**Request:** In the listing below, rewrite the lines from the one containing "Find the location of a particular element." through the end of the listing as a Markdown table with the columns Row and Text, numbering each line and skipping blank lines. Leave the pictures out.

%%

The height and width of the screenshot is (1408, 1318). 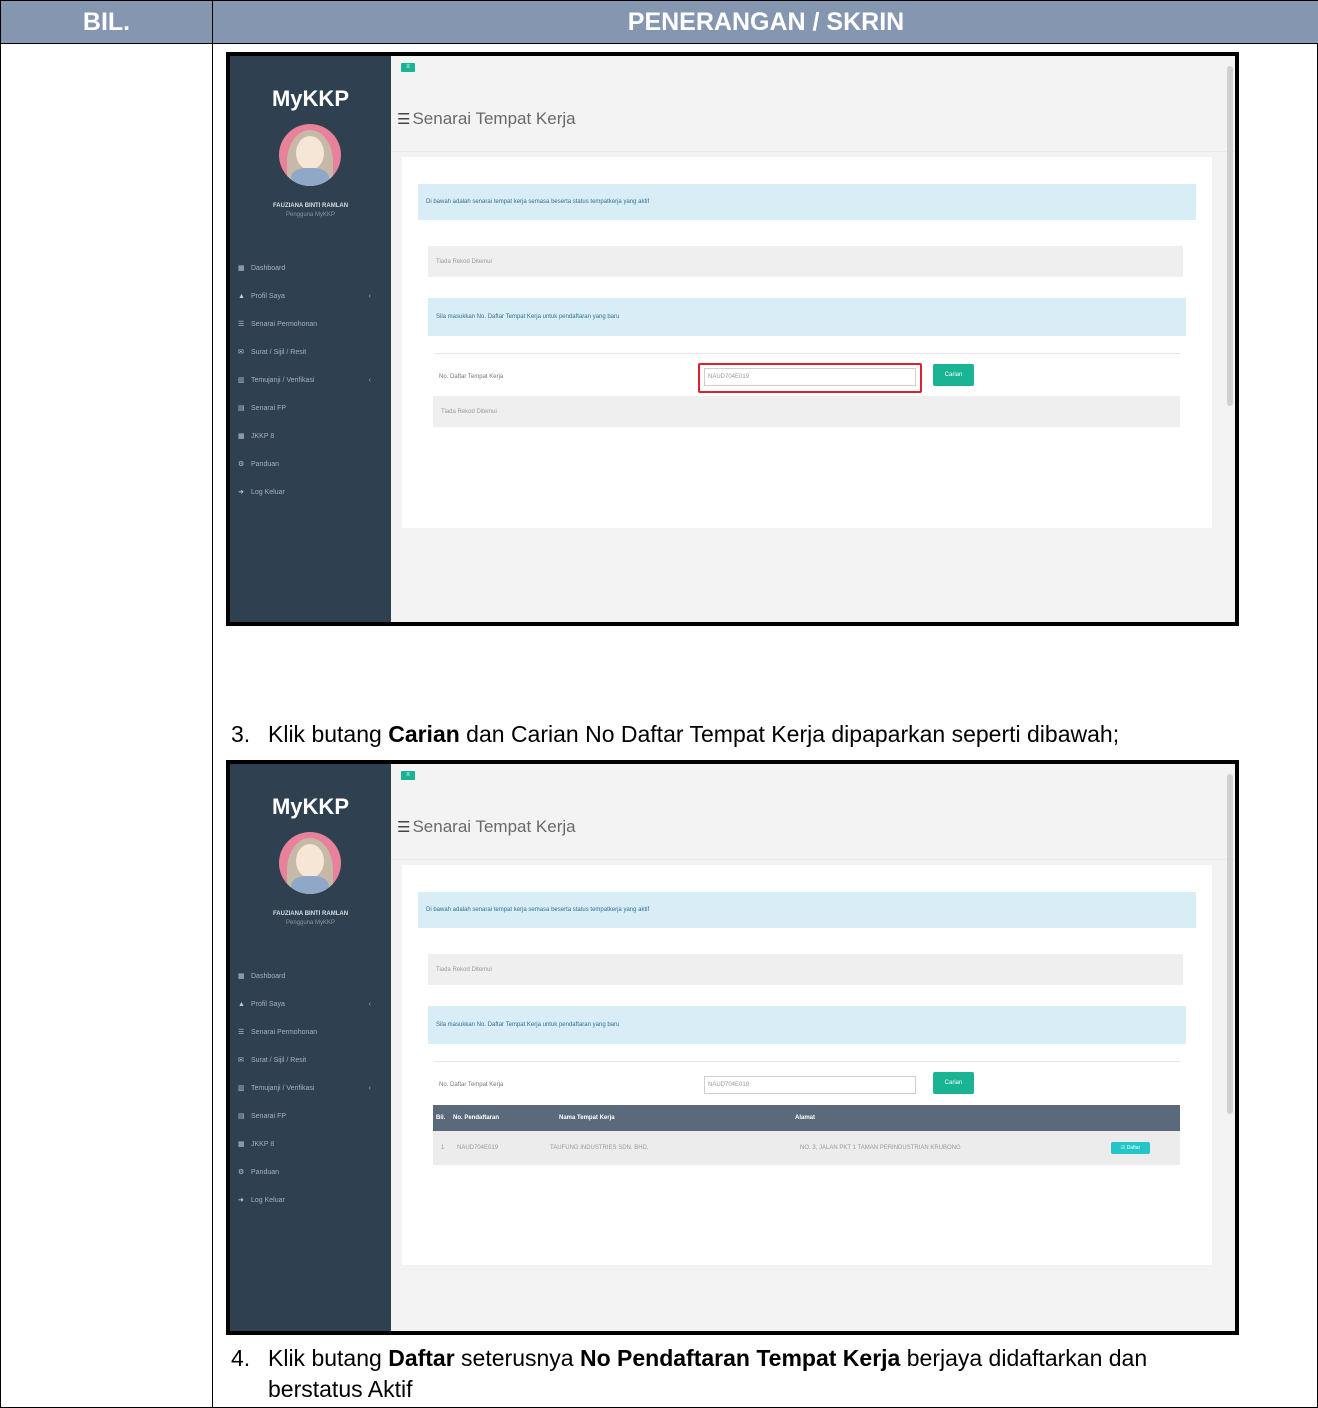 I want to click on sidebar-item-label: Panduan, so click(x=266, y=1172).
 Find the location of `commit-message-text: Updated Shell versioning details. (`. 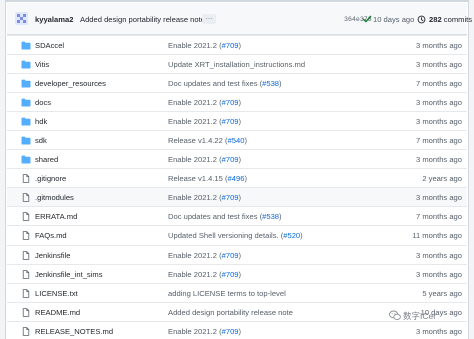

commit-message-text: Updated Shell versioning details. ( is located at coordinates (226, 236).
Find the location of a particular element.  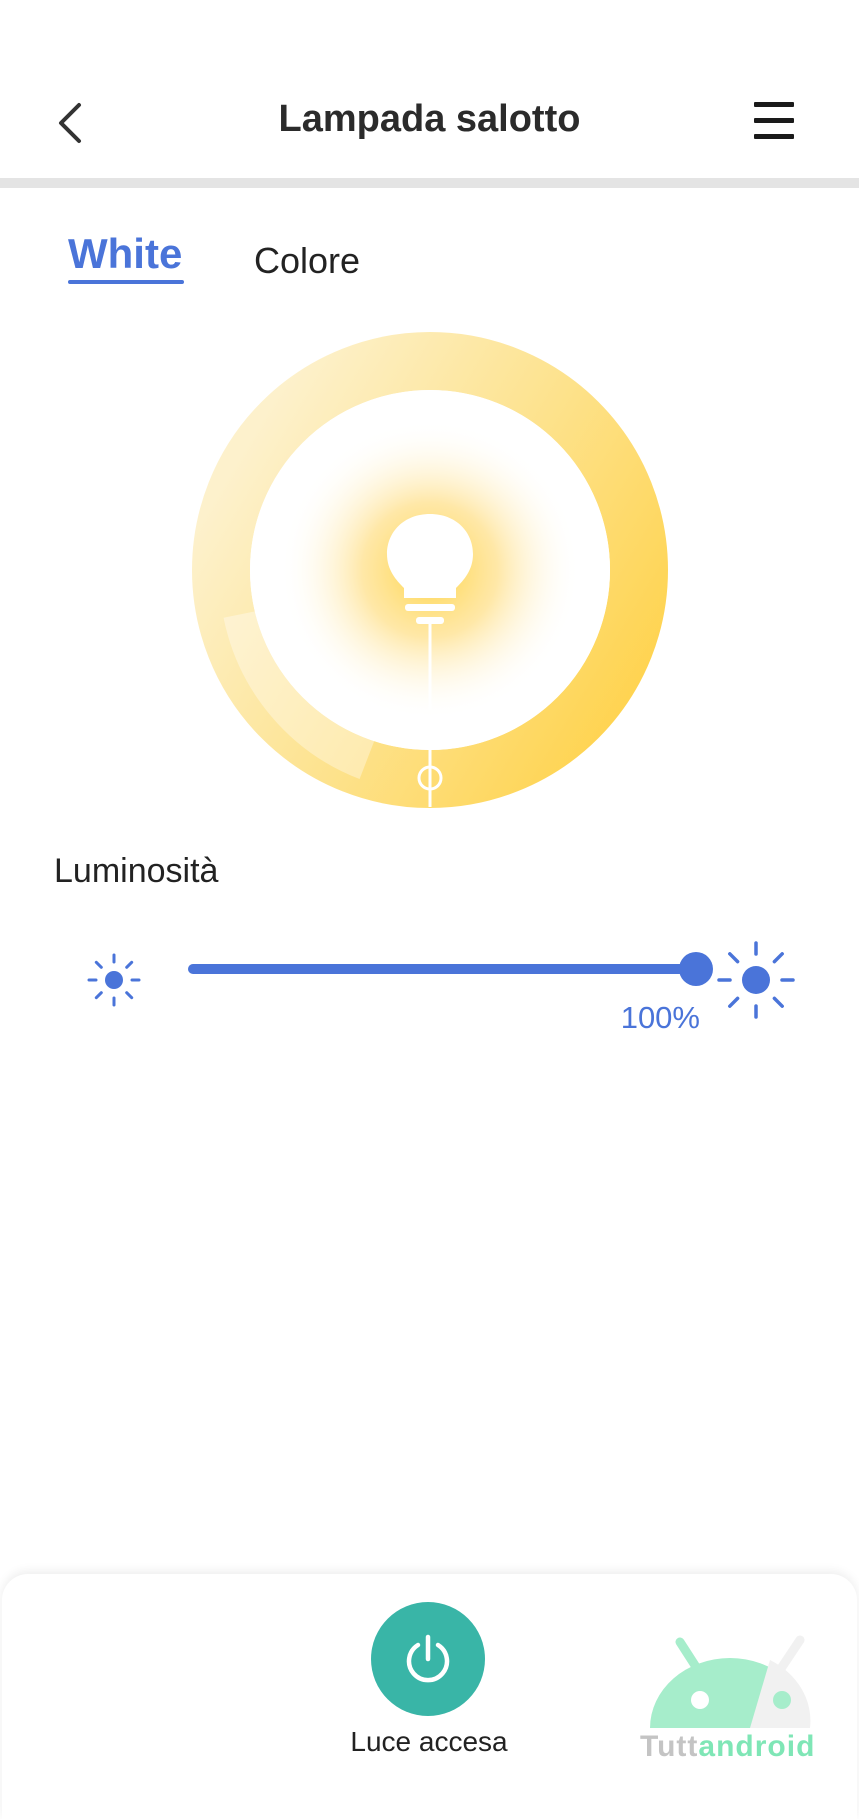

menu-button is located at coordinates (776, 122).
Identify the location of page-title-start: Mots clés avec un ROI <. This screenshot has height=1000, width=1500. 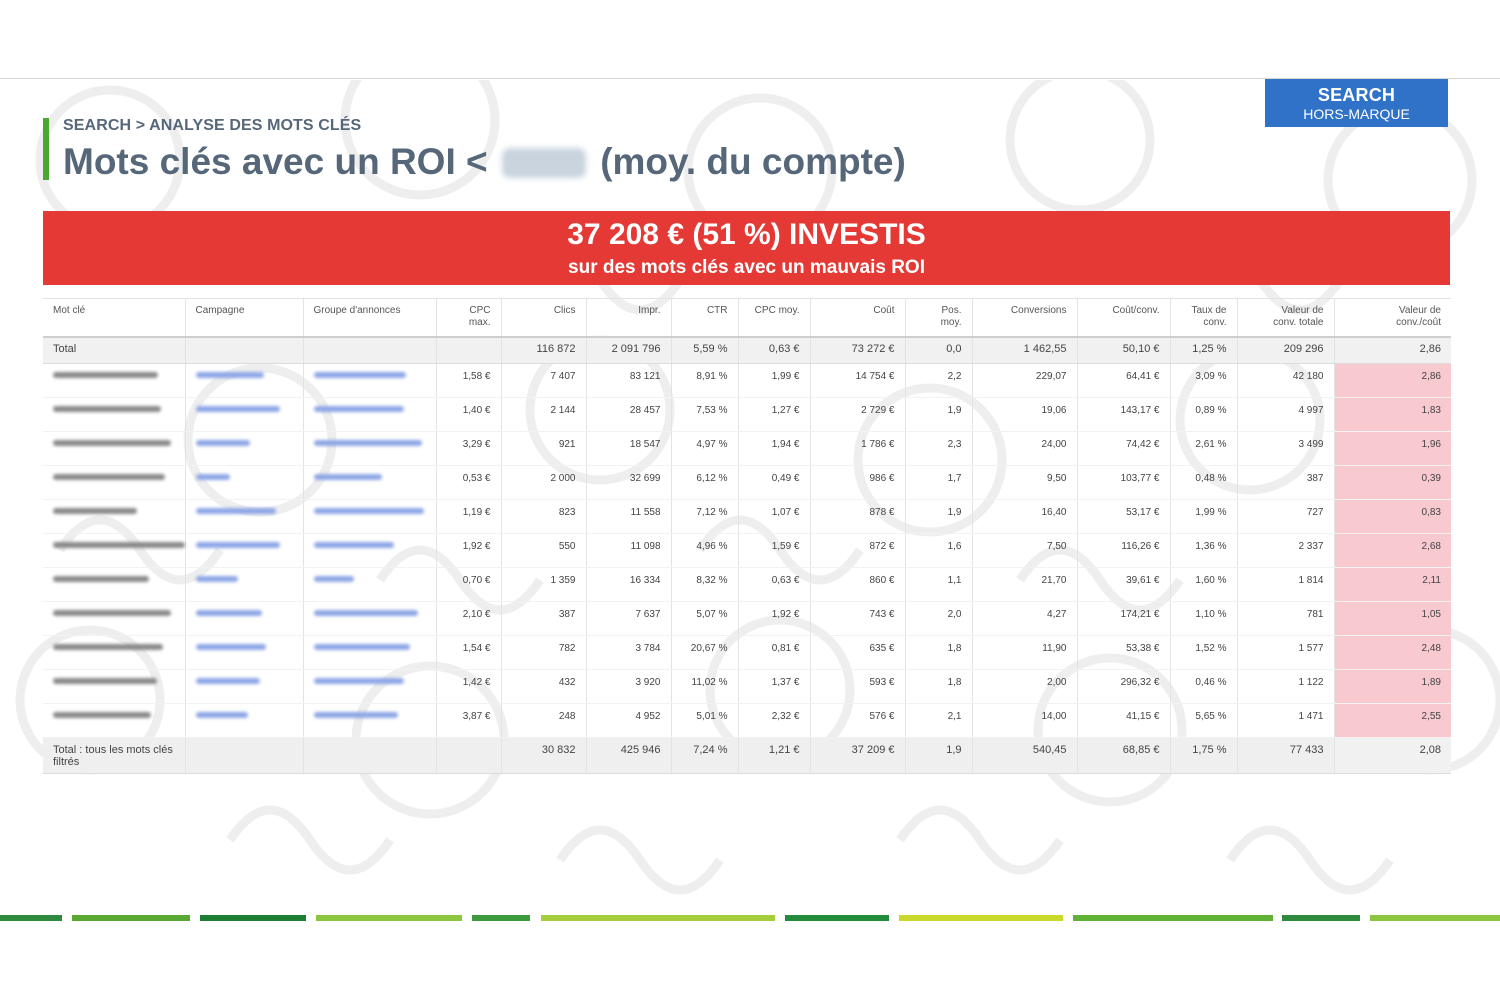
(276, 162).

%%

**Task response:**
| Row | Text |
|---|---|
| 1 | Find the location of a particular element.   |
| 2 | menu-button is located at coordinates (776, 122). |
| 3 | Identify the location of page-title-start: Mots clés avec un ROI <. This screenshot has height=1000, width=1500.  |
| 4 | (276, 162). |